What were some of the bigger differences in the learning experiences at Cambridge as opposed to your undergrad at NLU Odisha?

NLU Odisha is a wonderful place to learn and grow. The difference comes in the teaching methods and the technology used in universities outside India generally.

In Cambridge, we focused on a multi-jurisdictional perspective and tried to find out what the law is seeking to achieve in a particular context and also delved into various policy questions. In India, we tend to focus more on what law is and how it is applied by the courts.

Furthermore, we already had reading materials uploaded beforehand, and the lectures are planned in such a way that we knew exactly what is going to be taught and could raise questions if any.

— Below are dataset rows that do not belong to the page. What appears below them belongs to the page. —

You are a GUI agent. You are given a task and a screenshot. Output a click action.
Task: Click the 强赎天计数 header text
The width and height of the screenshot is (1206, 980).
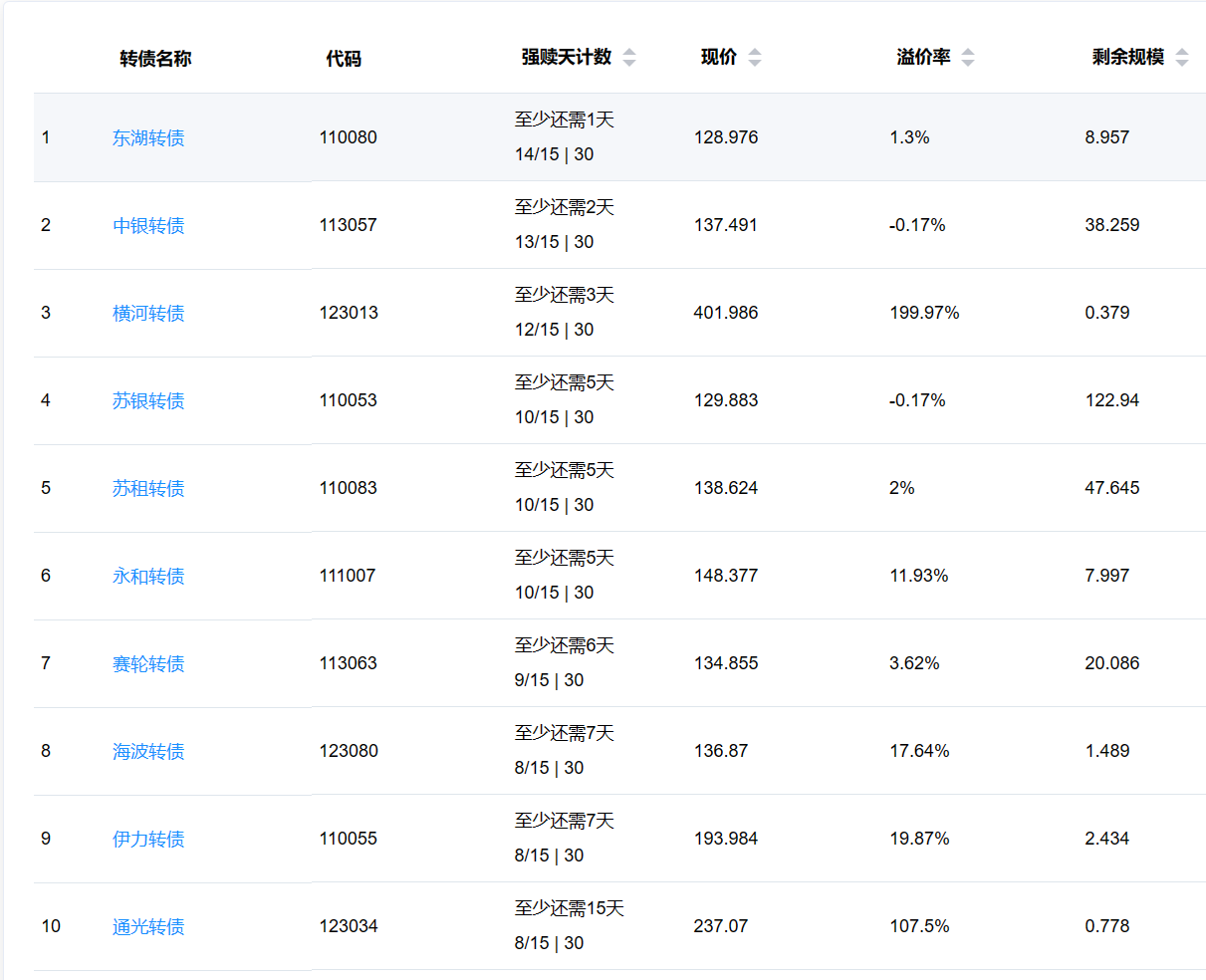(x=566, y=58)
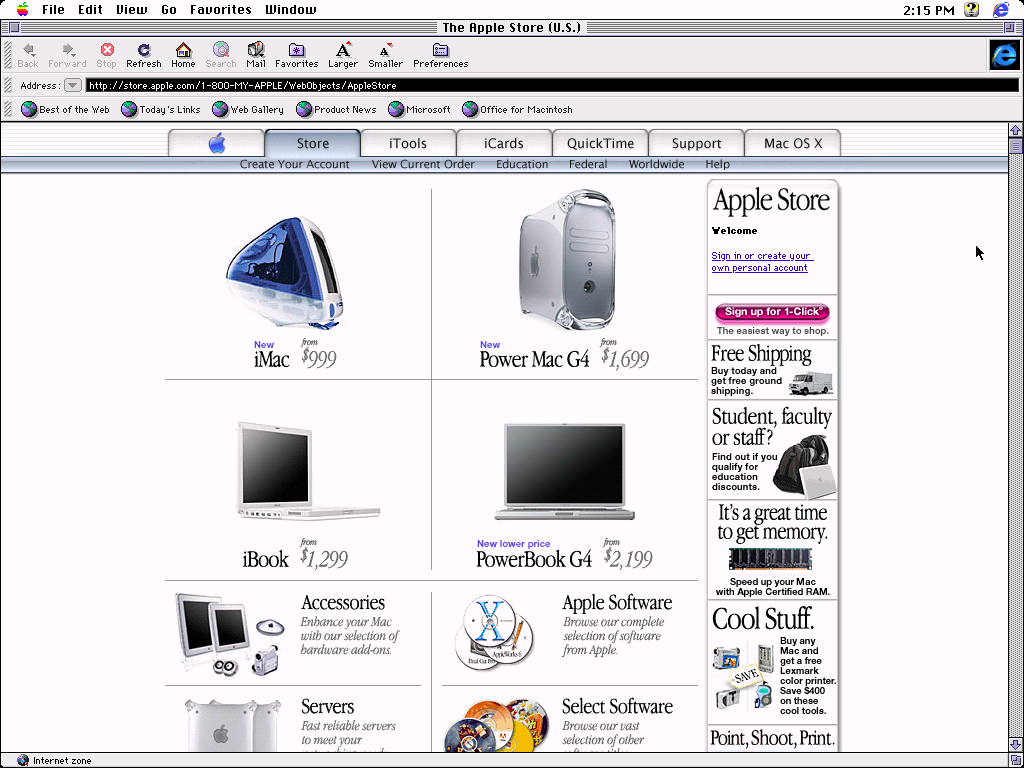
Task: Make text Smaller with toolbar icon
Action: coord(385,50)
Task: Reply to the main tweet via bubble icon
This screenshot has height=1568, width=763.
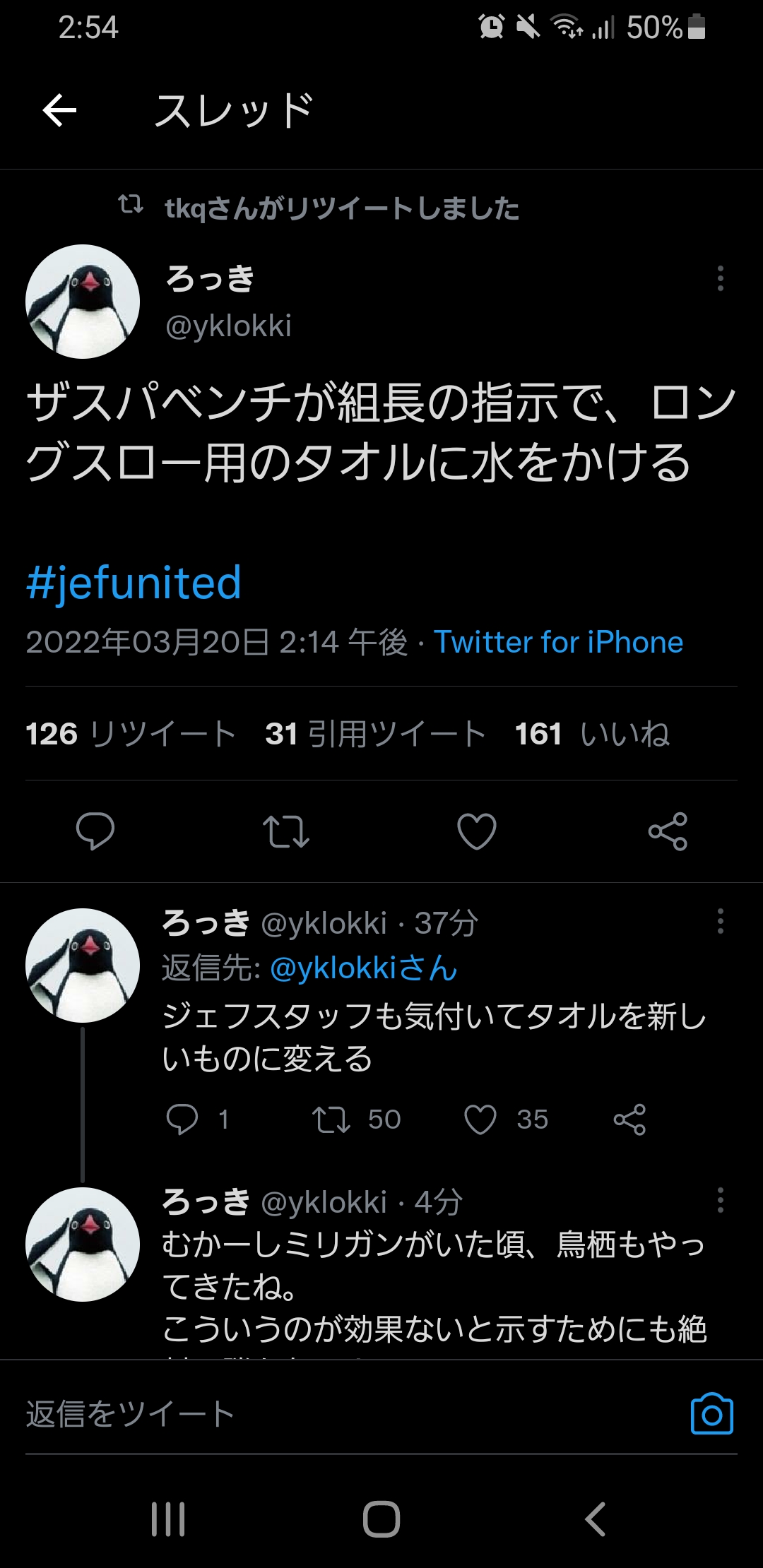Action: pyautogui.click(x=95, y=831)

Looking back, what have been some of the most rewarding aspects of the MCL course? 

I met many wonderful people on this journey, without whom I could not have enjoyed the Cambridge Experience. Cambridge taught me how to handle 10 completely different things at a time and yet enjoy at the same time. It helped me broaden my horizons of interest and research and threw things at me that even I didn’t know I could handle.

Lastly, any advice for the Indian law graduate who is considering a master’s abroad? 

My only advice is that you need to choose your path wisely. You may or may not need a Master’s to reach your end goal in life. Do not take up Master’s from abroad just because it looks good and everyone else around you is doing it. Do it, because you want to and it would help you reach your end goal even if it is 30 years from now.